The United States faces a dangerous shortage of ventilators, the essential devices that assist the breathing of critically ill COVID-19 patients. New York governor Andrew Cuomo has called for at least 30,000 additional ventilators in his state alone, and many tens of thousands more may be needed than are now available nationwide. But companies that currently make ventilators will not be able to ramp up production quickly enough to meet the demands of the exponentially growing cases of COVID-19.
On Friday, Donald Trump demanded via tweet that US automobile manufacturers come to the rescue and excoriated General Motors executives for saying “they were going to give us 40,000 much needed Ventilators, ‘very quickly’. Now they are saying it will only be 6,000, in late April.” Hours later, Trump invoked the Defense Production Act to compel ventilator production by General Motors and appointed his trade adviser Peter Navarro to coordinate federal policy under the act.
As usual with “this” General Motors, things just never seem to work out. They said they were going to give us 40,000 much needed Ventilators, “very quickly”. Now they are saying it will only be 6000, in late April, and they want top dollar. Always a mess with Mary B. Invoke “P”.
— Donald J. Trump (@realDonaldTrump) March 27, 2020
Why General Motors and Ford? Perhaps because carmakers in World War II were able to shift to mass production of warplanes and tanks in numbers that swamped our enemies. Trump has said he is now a wartime president, so that history has appeal. But the expectation is misplaced. The analogy has serious limits that could misguide policy. There are four problems here.
Assembly. For ventilator production, assembly—the strong suit of car manufacturers—is probably not the choke point; rather, it is the supply of component parts. Ventilators might resemble the pumps and air conditioners used in automobiles, but few automakers build their own—they buy them from specialized producers. The government can task Ford or GM or Tesla to build ventilators, and the automakers may have spare assembly capacity. But if the suppliers who would make the relevant parts lack the capacity to meet increased demand, or are located overseas and subject to export controls, or have workers who have been ordered home by their governments, then progress will await the creation of a new supply chain—which could take months. Focus should be on parts suppliers at least as much as on assembly.
Culture. Every area of manufacture has its own culture. Companies that make furniture simply think differently than companies that make communications satellites. Manufacturers of medical devices must be constantly aware of liability lawsuits, which forces an intense focus on precision manufacture and, especially, reliability. Someone outside of that culture could provide a useful sanity check in these extraordinary times, pointing out that having at hand 100 ventilators that are 99 percent reliable and which, admittedly, might let one patient die, is better than no ventilators, which causes all of those hundred patients to die. We may need to expedite production in a way that would normally be totally unacceptable. The car companies might be able to bring this sort of pragmatic thinking to production, but so could many other types of manufacturers. Air conditioners have far more in common with ventilators than cars do. They need to pump and compress gases, control flows and pressure, carefully measure conditions and respond with automatic feedback on the whole process. We should be looking for alternative emergency sources of ventilators without fixating on the auto companies. And state governors will need to waive malpractice and liability claims against whoever is chosen to build the equipment.

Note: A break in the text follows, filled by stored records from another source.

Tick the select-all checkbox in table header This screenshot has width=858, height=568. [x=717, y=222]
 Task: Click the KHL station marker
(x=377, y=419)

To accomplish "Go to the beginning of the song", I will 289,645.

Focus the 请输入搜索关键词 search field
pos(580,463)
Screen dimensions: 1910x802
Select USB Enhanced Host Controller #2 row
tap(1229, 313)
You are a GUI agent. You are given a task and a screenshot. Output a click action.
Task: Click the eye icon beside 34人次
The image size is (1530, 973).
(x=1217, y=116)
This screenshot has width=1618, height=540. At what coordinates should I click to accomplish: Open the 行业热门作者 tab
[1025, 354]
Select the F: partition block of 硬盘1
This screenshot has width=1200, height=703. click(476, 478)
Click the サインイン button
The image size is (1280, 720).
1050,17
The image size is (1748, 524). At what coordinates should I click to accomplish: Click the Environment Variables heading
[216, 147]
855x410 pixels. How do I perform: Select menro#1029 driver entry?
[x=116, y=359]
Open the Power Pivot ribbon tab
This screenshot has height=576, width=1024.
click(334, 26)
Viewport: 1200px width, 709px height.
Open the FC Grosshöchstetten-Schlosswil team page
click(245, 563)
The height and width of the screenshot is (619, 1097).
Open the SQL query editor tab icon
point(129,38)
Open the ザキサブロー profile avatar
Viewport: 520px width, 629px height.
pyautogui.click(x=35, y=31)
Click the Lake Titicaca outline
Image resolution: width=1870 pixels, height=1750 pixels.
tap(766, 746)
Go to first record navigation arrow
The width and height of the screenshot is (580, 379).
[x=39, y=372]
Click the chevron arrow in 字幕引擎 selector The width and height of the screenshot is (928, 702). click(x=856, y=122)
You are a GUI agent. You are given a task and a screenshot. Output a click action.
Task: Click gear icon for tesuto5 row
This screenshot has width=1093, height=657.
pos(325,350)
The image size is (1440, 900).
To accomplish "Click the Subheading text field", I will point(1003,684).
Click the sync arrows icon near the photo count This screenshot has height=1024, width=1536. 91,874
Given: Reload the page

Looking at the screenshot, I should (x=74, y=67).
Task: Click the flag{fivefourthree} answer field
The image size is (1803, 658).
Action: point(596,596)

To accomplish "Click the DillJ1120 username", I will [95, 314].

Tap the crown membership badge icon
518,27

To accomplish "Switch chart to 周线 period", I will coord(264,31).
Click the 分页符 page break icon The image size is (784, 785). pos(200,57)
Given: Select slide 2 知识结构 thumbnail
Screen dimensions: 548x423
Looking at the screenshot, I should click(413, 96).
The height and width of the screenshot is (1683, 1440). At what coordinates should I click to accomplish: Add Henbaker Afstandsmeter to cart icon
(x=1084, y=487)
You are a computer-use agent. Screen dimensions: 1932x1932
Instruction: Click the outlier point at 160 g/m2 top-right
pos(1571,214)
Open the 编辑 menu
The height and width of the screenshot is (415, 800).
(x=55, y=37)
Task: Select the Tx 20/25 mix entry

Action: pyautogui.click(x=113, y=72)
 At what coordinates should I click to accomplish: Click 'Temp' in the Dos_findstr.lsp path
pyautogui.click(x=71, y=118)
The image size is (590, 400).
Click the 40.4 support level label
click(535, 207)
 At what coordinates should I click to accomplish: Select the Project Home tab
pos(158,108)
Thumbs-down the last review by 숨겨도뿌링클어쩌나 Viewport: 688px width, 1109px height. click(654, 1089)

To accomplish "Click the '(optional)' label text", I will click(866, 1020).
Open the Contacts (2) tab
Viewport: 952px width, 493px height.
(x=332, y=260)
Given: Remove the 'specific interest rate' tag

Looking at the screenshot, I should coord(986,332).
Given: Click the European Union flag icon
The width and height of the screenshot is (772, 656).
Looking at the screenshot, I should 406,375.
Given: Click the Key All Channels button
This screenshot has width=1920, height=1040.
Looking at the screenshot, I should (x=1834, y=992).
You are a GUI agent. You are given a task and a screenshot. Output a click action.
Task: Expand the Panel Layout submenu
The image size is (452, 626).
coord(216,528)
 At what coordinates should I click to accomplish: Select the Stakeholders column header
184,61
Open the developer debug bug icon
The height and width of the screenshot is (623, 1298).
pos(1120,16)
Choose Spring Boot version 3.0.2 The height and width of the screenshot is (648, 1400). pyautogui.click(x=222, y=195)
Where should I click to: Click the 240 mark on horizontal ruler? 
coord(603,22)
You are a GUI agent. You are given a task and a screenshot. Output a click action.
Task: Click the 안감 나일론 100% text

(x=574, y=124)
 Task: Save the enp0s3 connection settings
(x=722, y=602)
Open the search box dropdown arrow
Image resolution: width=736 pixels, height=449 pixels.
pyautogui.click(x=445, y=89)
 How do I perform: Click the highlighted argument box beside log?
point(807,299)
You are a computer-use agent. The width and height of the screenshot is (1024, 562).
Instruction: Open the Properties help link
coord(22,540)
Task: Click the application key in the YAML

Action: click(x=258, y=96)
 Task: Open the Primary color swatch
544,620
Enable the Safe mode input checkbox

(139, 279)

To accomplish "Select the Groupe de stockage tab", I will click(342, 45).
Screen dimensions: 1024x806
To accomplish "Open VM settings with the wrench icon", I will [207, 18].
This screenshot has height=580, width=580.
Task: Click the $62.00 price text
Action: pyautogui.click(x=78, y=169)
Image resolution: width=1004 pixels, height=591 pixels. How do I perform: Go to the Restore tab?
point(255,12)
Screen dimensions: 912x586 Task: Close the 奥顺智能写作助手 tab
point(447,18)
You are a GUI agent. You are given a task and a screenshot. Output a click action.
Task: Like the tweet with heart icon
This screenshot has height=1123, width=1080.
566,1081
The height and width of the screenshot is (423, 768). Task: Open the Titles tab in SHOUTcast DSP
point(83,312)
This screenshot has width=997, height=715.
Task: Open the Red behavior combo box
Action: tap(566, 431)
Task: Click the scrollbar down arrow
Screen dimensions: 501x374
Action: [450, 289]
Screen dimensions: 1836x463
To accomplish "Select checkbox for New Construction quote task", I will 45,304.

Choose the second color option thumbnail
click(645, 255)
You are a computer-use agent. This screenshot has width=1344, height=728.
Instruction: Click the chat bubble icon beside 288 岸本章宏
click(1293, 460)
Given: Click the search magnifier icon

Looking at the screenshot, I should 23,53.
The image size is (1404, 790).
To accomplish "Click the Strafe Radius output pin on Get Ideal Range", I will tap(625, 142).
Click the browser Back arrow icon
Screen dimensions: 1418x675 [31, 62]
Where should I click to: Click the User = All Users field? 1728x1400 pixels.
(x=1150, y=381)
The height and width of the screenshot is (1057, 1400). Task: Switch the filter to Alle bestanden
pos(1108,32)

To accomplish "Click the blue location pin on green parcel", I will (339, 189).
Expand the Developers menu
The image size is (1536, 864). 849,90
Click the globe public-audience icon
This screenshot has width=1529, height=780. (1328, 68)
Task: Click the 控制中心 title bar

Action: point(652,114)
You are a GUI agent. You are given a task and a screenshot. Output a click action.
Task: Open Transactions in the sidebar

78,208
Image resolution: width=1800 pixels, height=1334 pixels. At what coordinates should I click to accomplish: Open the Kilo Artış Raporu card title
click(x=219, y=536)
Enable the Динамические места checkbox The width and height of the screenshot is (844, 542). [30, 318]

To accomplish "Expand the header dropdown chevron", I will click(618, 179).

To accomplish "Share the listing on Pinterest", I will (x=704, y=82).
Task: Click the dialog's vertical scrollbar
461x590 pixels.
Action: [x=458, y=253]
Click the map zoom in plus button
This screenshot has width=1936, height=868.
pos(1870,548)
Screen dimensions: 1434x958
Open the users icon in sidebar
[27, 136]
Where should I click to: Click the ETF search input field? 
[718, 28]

Mass production. Much of what has appeared in the press about emergency manufacturing of ventilators does not reflect how mass production actually works. For example, 3D printing, sometimes mentioned in media reports, could, sure enough, get one ventilator built tomorrow but would have no hope of getting several tens of thousands built in a month or two. There will be a delicate tradeoff between getting a few machines very soon and getting a meaningful number of machines in months. We will have to accept the time needed to set up molding operations that can, once they are working, pop out a plastic part every couple of seconds.
Time. The time pressures of this emergency are very different from those of the past—and even of World War II. A US industrial base emerging from a depression, with massive unused capacity just waiting for employment, nevertheless needed over a year to repurpose itself from automobiles and washing machines to tanks and airplanes. This did not happen in three weeks. The World War II analogy often offered as a model actually suggests a warning for today, and should not blind us to the complexity of repurposing modern industrial production quickly. We need to choose the manufacturers carefully to avoid supply chain bottlenecks in a globalized production system. We need to navigate cultural divides across industries that could lead to unanticipated design or regulatory minefields. We need to plan ahead for the ten thousandth unit of output and not just the first. And we need to recognize that repurposing a manufacturer cannot be done overnight—even if we do everything else right. Facile images of Ford assembly lines building World War II bombers can only get us so far in solving the ventilator problems of today.
It is important to start off on the right path. We can afford to waste some money. But we cannot afford to seek one champion, fail, regroup, and then come up with a Plan B. We simply do not have time. The government and industry must think carefully about whom we are going to ask to take up this task. There are options better than carmakers.